FADS1 and FADS2 are key enzymes for endogenous PUFA synthesis, and they encode Δ5 and Δ6 desaturase in humans, respectively [24]. C22:6n-3 concentration was markedly lower in HepG2 cells following ximenynic acid treatment compared to oleic acid treatment, and FADS2 expression was also reduced. Moreover, FADS2 protein expression corroborated FADS2 gene expression results. Compared with oleic acid groups, total n-3 PUFA levels in ximenynic acid-treated cells were not affected by different concentrations. It might be because oleic acid also has a negative effect on n-3 fatty acid metabolism through FADS1 inhibition. The present study is consistent with a previous study [10] that showed that SWSO had a progressive effect on C22:6n-3 levels in the mouse liver. However, our in vitro study did not support that ximenynic acid could enhance n-3 PUFA synthesis. Therefore, the increased levels of n-3 PUFA in the mouse liver might be due to other factors.
SCD is a crucial enzyme for the synthesis of MUFA from SFA. This enzyme especially catalyzes the dehydrogenation of SFA at the Δ9 position [25]. Therefore, a reduction in SCD activity generally corresponds to a decrease in MUFA synthesis. The present in vitro study shows for the first time that n-9 MUFA, e.g., C18:1n-9, C20:1n-9, and C24:1n-9, were markedly and dose-dependent reduced by ximenynic acid. We also found that high treatment levels of ximenynic acid significantly suppressed SCD gene expression. Together, this suggests that ximenynic acid may be involved in the regulation of n-9 MUFA synthesis. The similar structure between ximenynic acid and oleic acid may explain why SCD was inhibited.

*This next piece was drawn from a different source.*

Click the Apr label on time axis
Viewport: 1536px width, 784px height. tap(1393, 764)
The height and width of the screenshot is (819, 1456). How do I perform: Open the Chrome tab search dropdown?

In conclusion, ximenynic acid might affect n-3 PUFA metabolism by regulating the expression of key enzymes in the liver, such as FADS2. However, oleic acid might be in a position to suppress the expression of Δ5 desaturase FADS1 in HepG2 cells. SWSO has a positive impact on n-3 PUFA levels in the mouse liver but a negative one in the mouse brain. The different effects of SWSO on n-3 PUFA levels in the mouse brain and liver might be because the basic feed consumed by mice provided sufficient C18:3n-3 to support brain development. Therefore, the gavage experimental oils may have been completely metabolized by the liver. Although our in vitro study showed that ximenynic acid inhibited FADS2 expression in HepG2 cells, our results suggest that the high levels of C18:3n-3 in SWSO might overcome this ximenynic acid inhibition in vivo and promote the endogenous production of C22:6n-3 in the mouse liver.
Acknowledgment
This work was supported by the National Basic Research Program of China (973 Program: 2015CB553604); by the National Natural Science Foundation of China (NSFC: 81773433); and by the Key Scientific Research Projects in Shandong Provence, China (2017YYSP007).
Statement of Ethics
This work was approved by the Ethics Committee of the College of Biosystems Engineering and Food Science, Zhejiang University.
Disclosure Statement
The authors have no conflicts of interest to report in respect of this work.